Exercise brief: Could you repeat word for word only the lines from the one containing "Management Notes (197, 183)" to the last line of the data below?

===== Available data =====

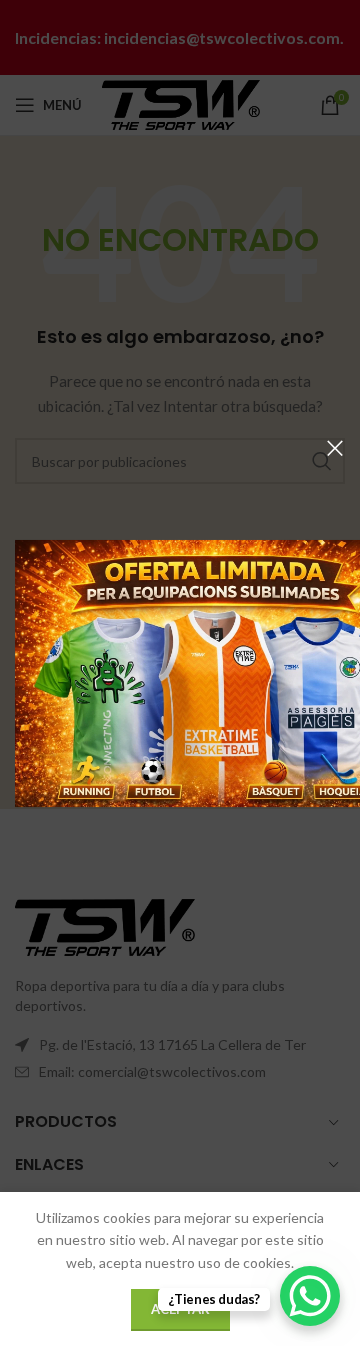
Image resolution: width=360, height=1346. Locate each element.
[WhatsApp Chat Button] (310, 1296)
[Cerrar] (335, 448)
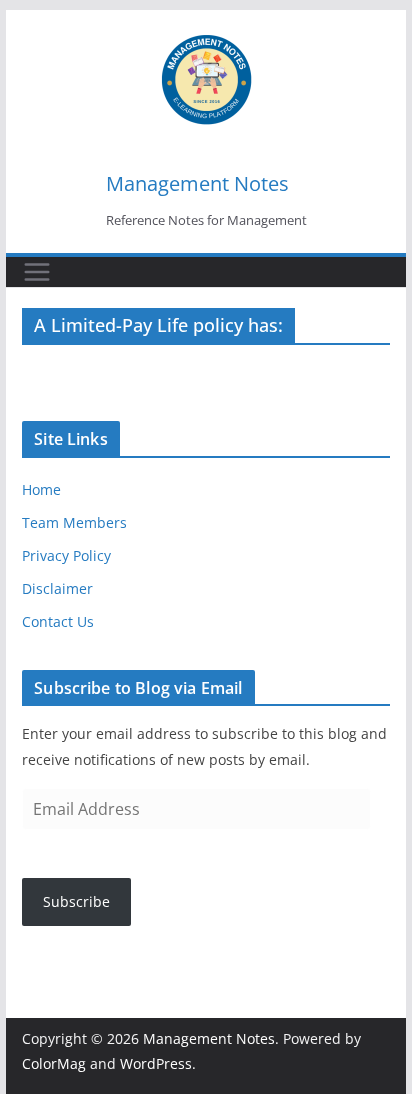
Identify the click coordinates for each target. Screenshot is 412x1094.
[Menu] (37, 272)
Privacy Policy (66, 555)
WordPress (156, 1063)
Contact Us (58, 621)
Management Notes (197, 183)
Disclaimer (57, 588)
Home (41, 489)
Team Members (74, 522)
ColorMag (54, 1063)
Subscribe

=====

Exercise solution:
Management Notes (197, 183)
Disclaimer (57, 588)
Home (41, 489)
Team Members (74, 522)
ColorMag (54, 1063)
Subscribe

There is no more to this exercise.